A Reuters opinion piece published in April 2025 put it even more clearly. It said that the long-feared collapse was a “notion based more in myth than reality.” It noted that even in the middle of trade tensions and rising bond yields, there was “no financial doomsday.”
Why the market has absorbed China’s sales
One of the main reasons the U.S. bond market has remained stable is because other buyers have stepped in. Foreign private investors, including banks and investment funds, now hold a record $6.8 trillion in Treasuries. The U.K. and Japan have also increased their purchases.
Reuters reported in 2024 that total foreign holdings of Treasuries continued to rise, even as central banks like China’s reduced their stakes. The total size of the Treasury market has also grown dramatically, from under $6 trillion in 2008 to over $26 trillion in 2025. This makes China’s share much smaller than it once was.
Another reason China’s selling has not caused chaos is because it has been gradual and measured. Analysts say China has been letting bonds mature rather than dumping them all at once. This slow reduction allows the market to adjust without causing panic.
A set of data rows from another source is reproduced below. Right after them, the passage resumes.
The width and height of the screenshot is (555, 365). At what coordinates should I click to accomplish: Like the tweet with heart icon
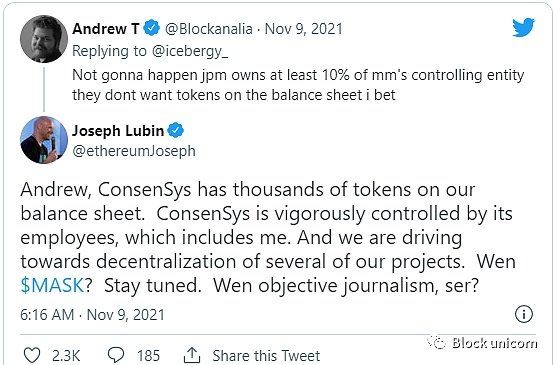tap(32, 355)
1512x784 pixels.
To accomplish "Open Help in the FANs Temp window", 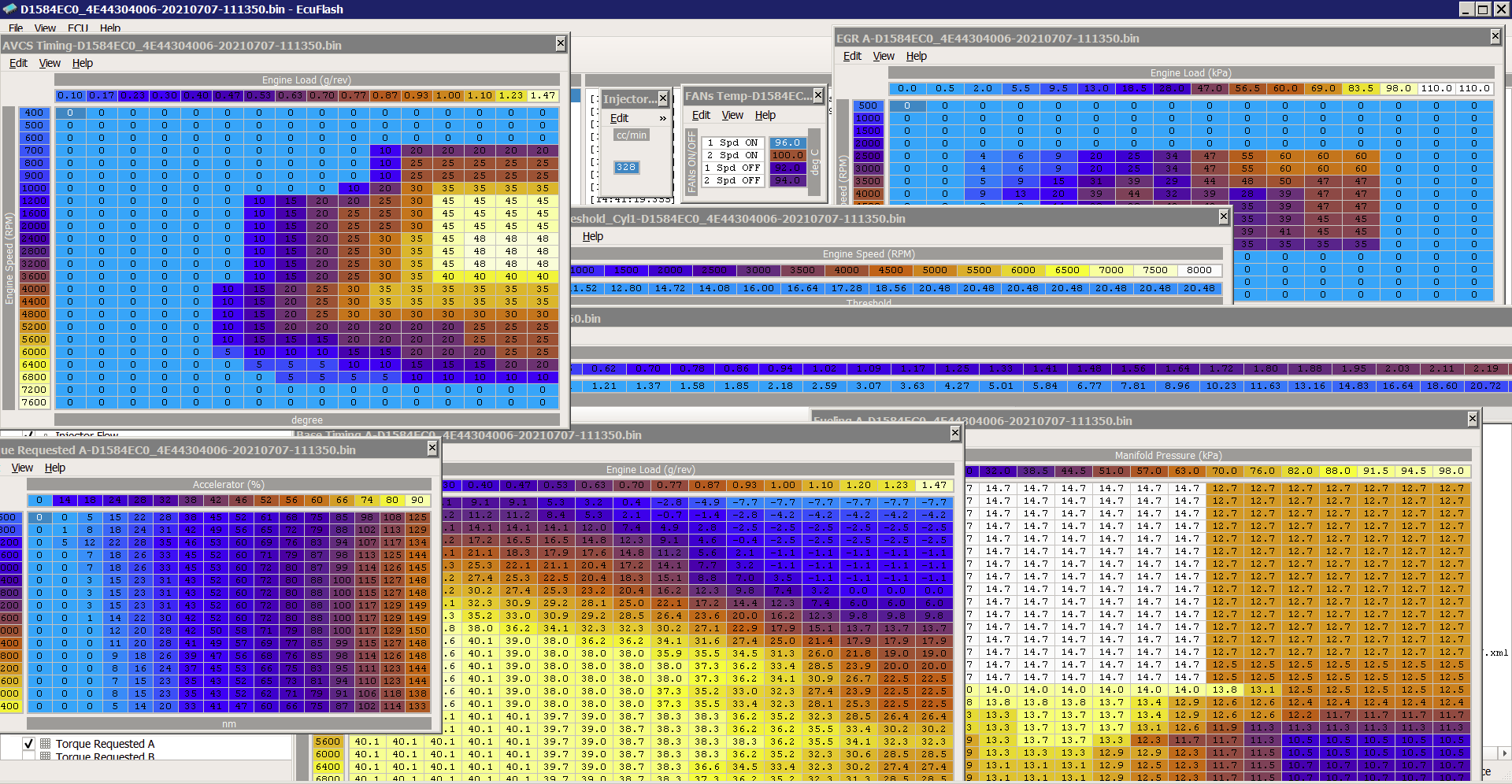I will click(765, 115).
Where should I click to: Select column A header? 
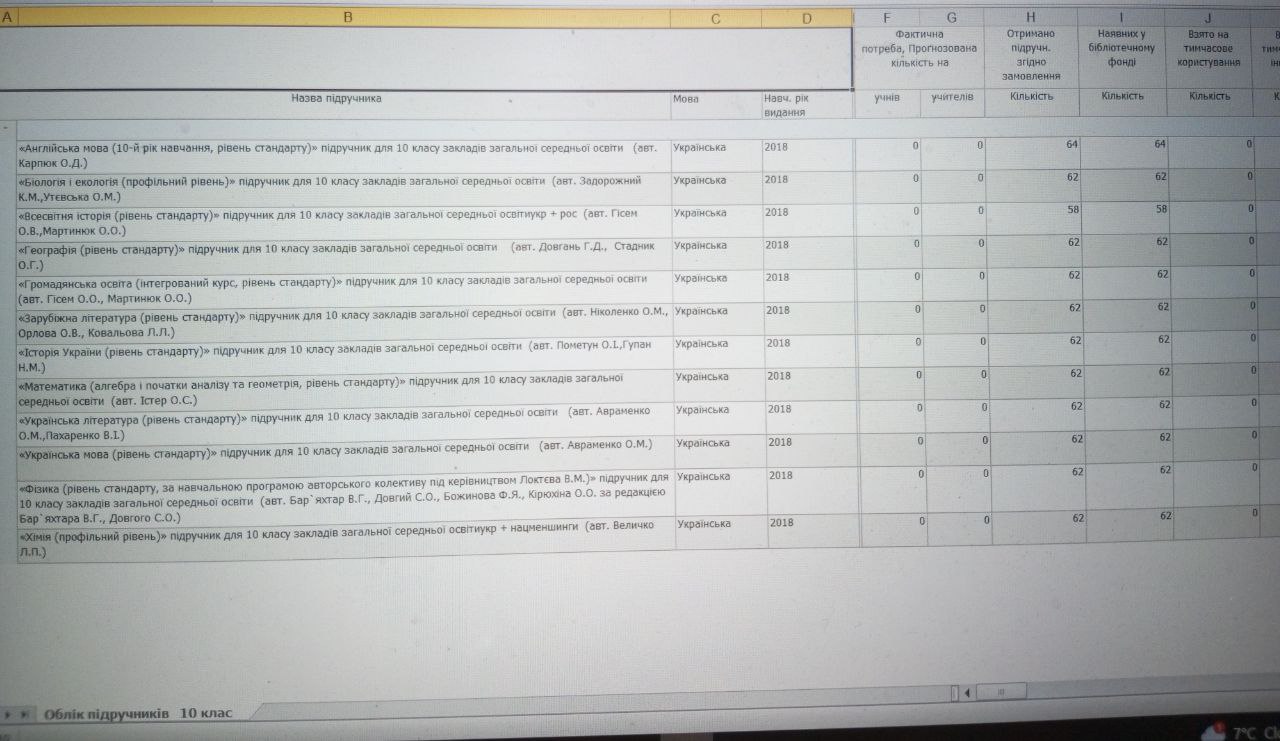(6, 18)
In its May 2025 article, the South China Morning Post said there was “no sign China has leveraged its massive stockpile of American government debt as a bargaining chip.” Instead, China is believed to be diversifying its foreign exchange reserves, moving some money into other investments like U.S. agency bonds.
Reuters confirmed this trend in a 2023 article, noting that “China rotated into other U.S. dollar assets.” The article explained that while China was cutting back on Treasuries, it was increasing its holdings of U.S. agency bonds, which are also considered safe investments.
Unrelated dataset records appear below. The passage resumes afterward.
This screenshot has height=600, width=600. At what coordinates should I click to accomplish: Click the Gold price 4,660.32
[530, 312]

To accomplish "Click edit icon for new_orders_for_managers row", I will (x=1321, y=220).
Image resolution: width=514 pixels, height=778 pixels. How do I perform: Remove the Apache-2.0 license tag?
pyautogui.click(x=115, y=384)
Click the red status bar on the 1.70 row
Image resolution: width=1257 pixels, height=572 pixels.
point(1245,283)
Even during a period of volatility in April 2025, when Treasury yields rose sharply following President Trump’s new tariffs, the market quickly recovered. A 90-day pause on most of the tariffs helped settle investor nerves. Treasury yields remained elevated but did not spike out of control.
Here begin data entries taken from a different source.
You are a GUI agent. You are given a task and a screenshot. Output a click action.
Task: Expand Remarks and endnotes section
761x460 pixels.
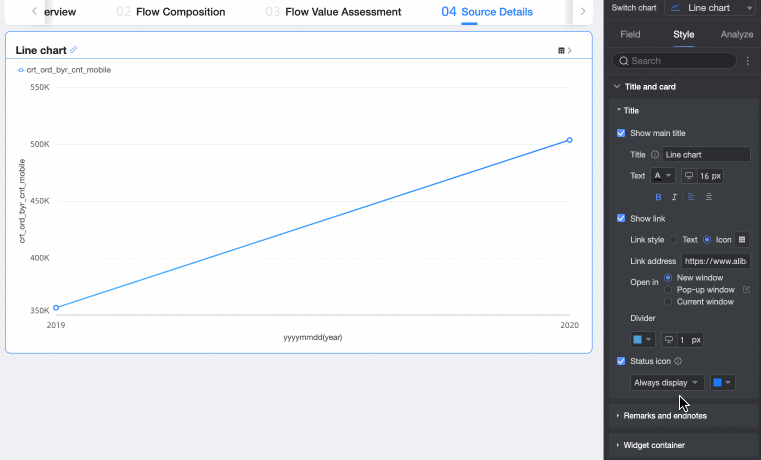[664, 415]
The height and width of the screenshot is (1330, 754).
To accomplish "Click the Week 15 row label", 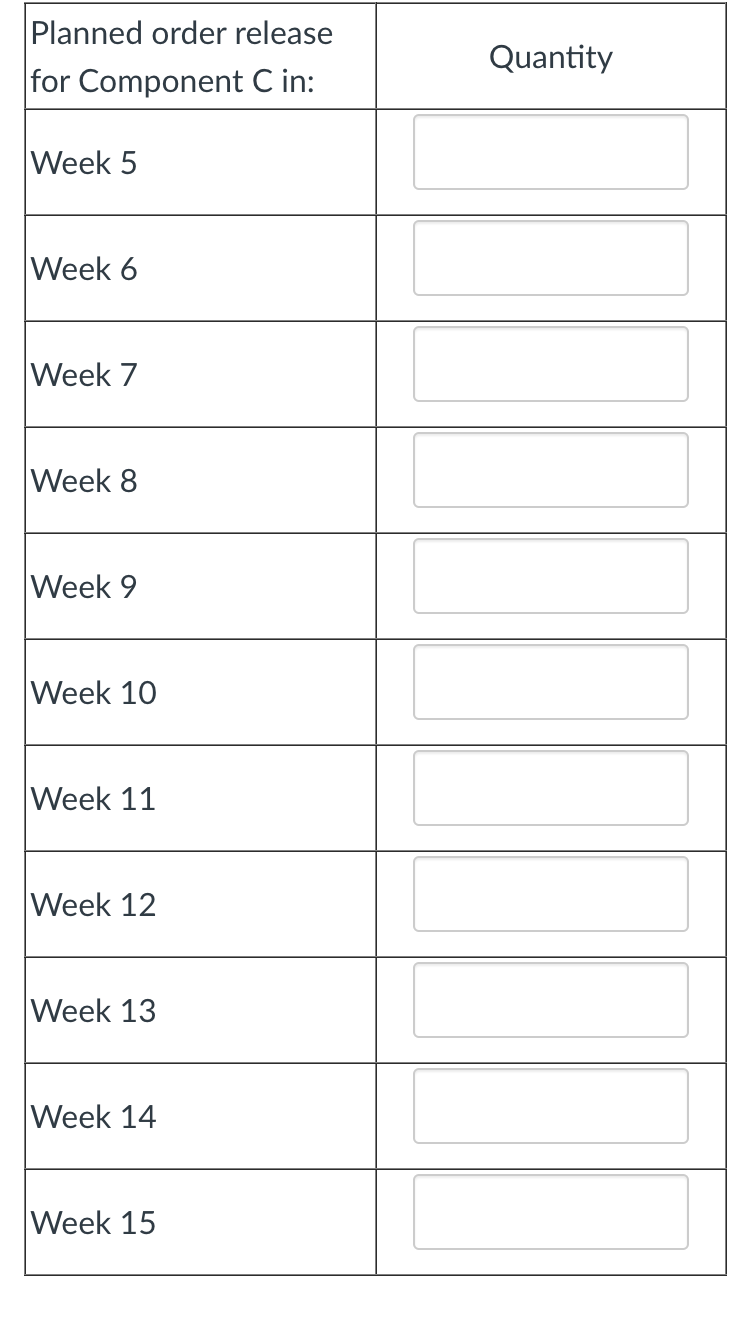I will (x=92, y=1222).
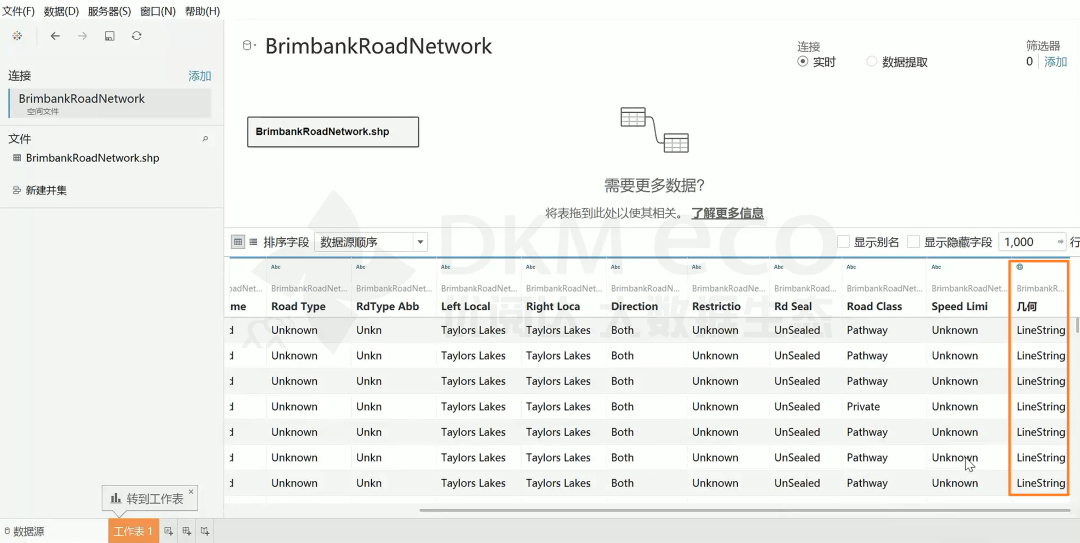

In other words, the system worked. The bond market absorbed the shock, and there was no lasting damage.
Why China would hurt itself by dumping Treasuries
Experts also agree that it would not make sense for China to sell off Treasuries in a dramatic fashion. Doing so would hurt China more than it would hurt the United States.
If China tried to sell hundreds of billions of dollars in bonds quickly, it would cause the value of those bonds to drop, which would reduce the value of China’s own holdings. At the same time, the value of the yuan would rise, making Chinese exports more expensive in global markets. That would hurt China’s economy, which still depends heavily on exports for growth.
Reuters explained that such a move would be “shooting itself in the foot.” The article added that even if China tried to do this, the Federal Reserve could step in with large-scale bond purchases to stabilize prices.
That is why most experts now believe that China is acting in its own best interest by reducing its holdings gradually and carefully, not through a sudden fire sale.
For more than a decade, there have been loud warnings that China selling U.S. Treasuries could lead to economic disaster in the United States. But those warnings have not come true.
China is selling, but the bond market is stable. Other investors are picking up the slack. Treasury yields are under control. The U.S. dollar remains strong. And there is no sign of financial collapse.
As one Reuters article put it, “The feared ‘nuclear option’ has turned out to be a dud.” The idea that China could bring down the U.S. economy by dumping Treasuries was always more theory than fact. Now we have the real-world proof.